In other words, we don't need a better rule. Common sense is normally enough to get the decision right. All you have to do is look at the letter of the law (what does it say exactly?) and think of the spirit of the law (why do we have this rule, what do we want to prevent?). So why do referees keep getting it wrong?

I guess the explanation is that their minds have been messed with. Because naturally there are special, rare cases when common sense is not enough. Every once in a while you can't immediately say "This was deliberate" or "This was unintentional" - sometimes you'll go "Gosh, I don't know". And it's for these special cases that FIFA has issued its interpretations for Law XII. Mind you, they do not form part of the rule itself - they are merely there to guide the referee in a moment of uncertainty.

These interpretations state that there are a few factors referees should take into consideration. They are: the movement of the hand, the distance of the player to the ball and the position of the hand or the arm. It's this latter bit that seems to have run amuck, in no small part because of Fandel's strange definition.
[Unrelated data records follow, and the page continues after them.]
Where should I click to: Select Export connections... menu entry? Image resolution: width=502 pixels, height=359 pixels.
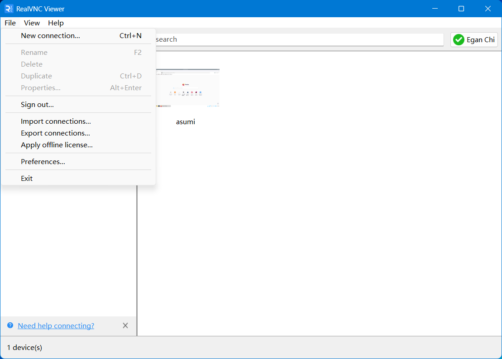[55, 133]
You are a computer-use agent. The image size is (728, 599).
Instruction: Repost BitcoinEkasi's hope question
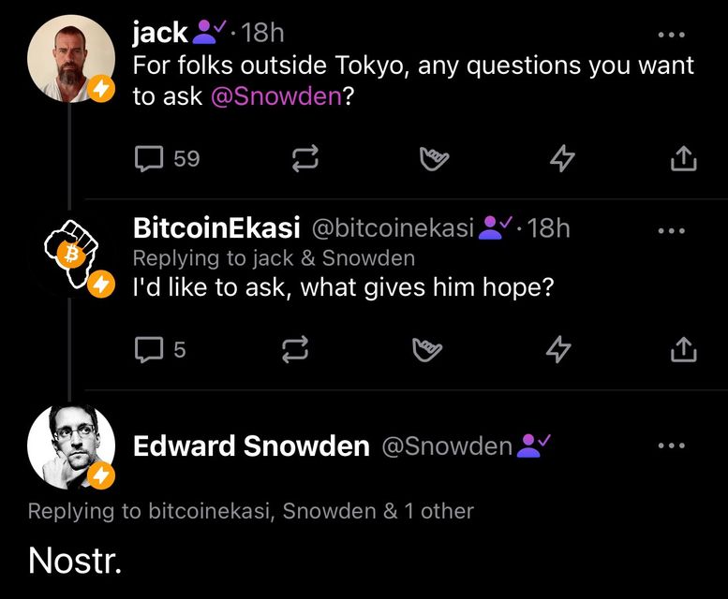pos(297,350)
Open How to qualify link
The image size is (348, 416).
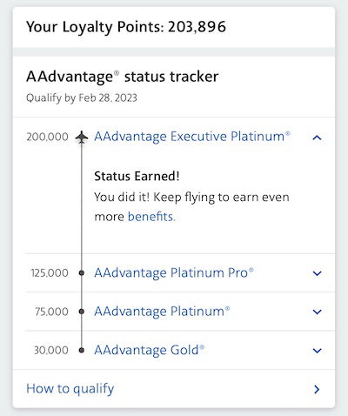(70, 389)
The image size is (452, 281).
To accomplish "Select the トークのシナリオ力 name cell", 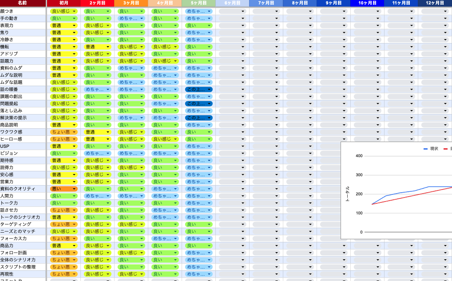I will click(23, 217).
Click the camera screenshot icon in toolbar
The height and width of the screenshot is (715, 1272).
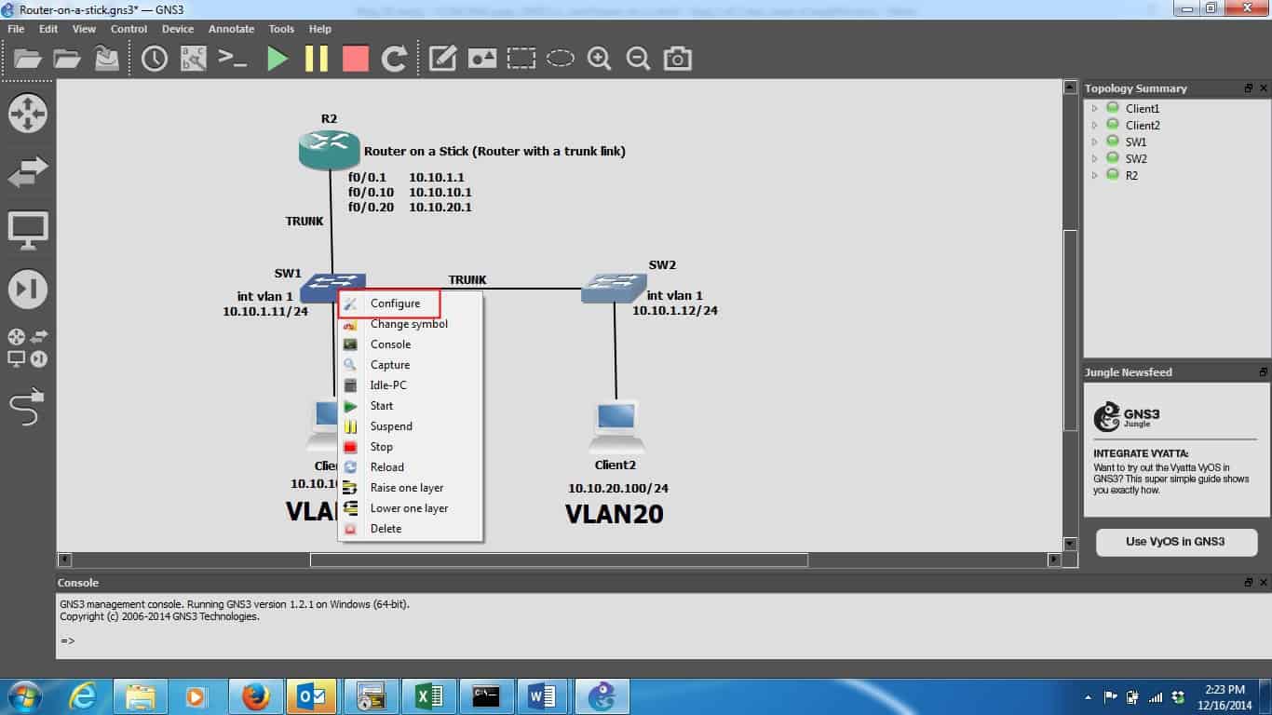pyautogui.click(x=677, y=59)
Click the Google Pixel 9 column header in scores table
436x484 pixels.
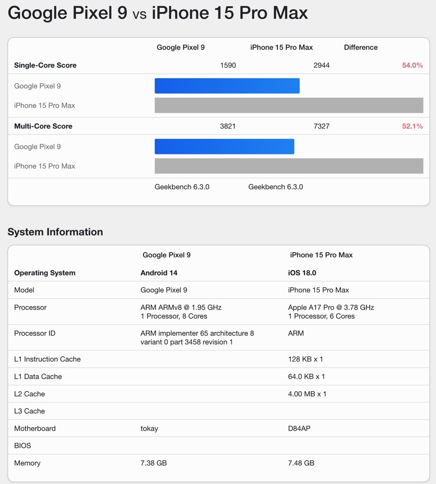coord(181,47)
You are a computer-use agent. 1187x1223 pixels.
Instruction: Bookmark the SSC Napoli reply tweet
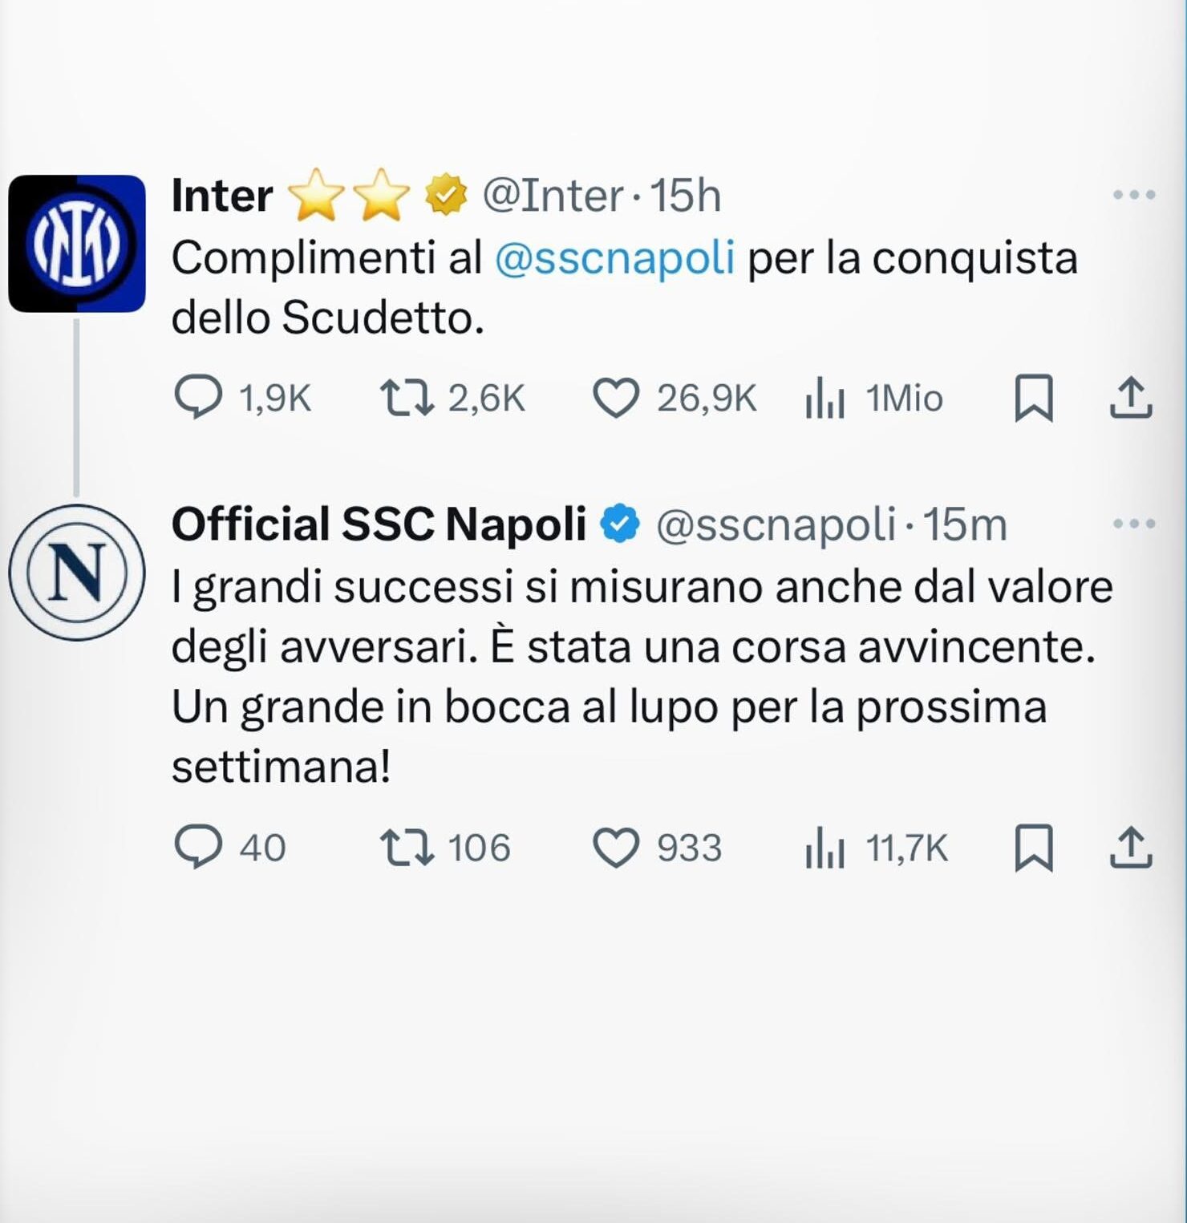pyautogui.click(x=1034, y=848)
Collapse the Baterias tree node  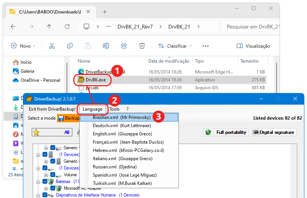[38, 182]
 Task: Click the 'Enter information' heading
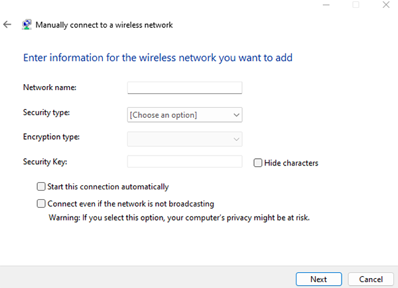click(x=158, y=58)
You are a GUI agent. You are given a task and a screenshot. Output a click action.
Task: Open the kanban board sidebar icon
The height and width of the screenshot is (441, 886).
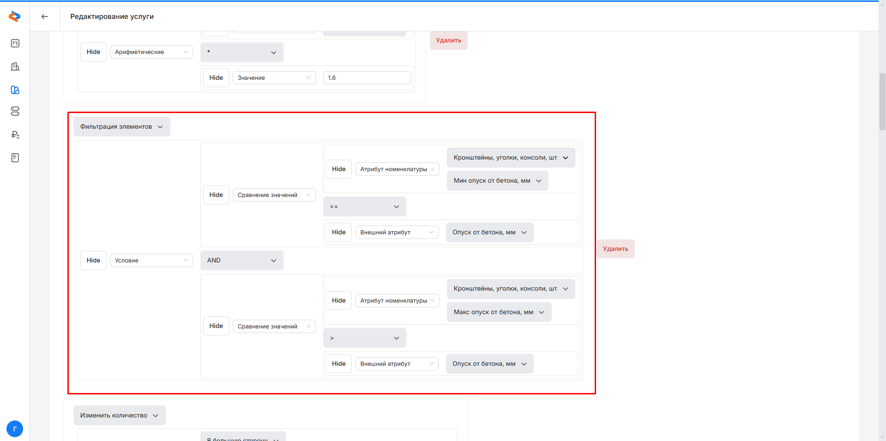[x=15, y=43]
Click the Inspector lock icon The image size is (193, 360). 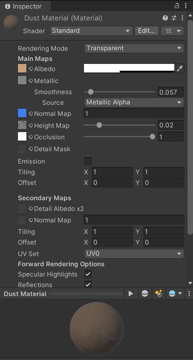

If a player's arm is in an unnatural position and then gets hit by the ball, he seems to say and his men seem to think, then this automatically constitutes an offence. But if you look at the letters of the law, this is rubbish. Deliberate or not, that is the only thing that counts. It's only when a referee feels unable to judge this - when, for once, his gigantic margin of discretion mysteriously fails him - that he should fall back upon a few guidelines, of which the position of the arm is only one and probably the least important.

So, stop complaining about rules that are perfectly easy to understand, use common sense, consider the spirit of the law - and we're all fine.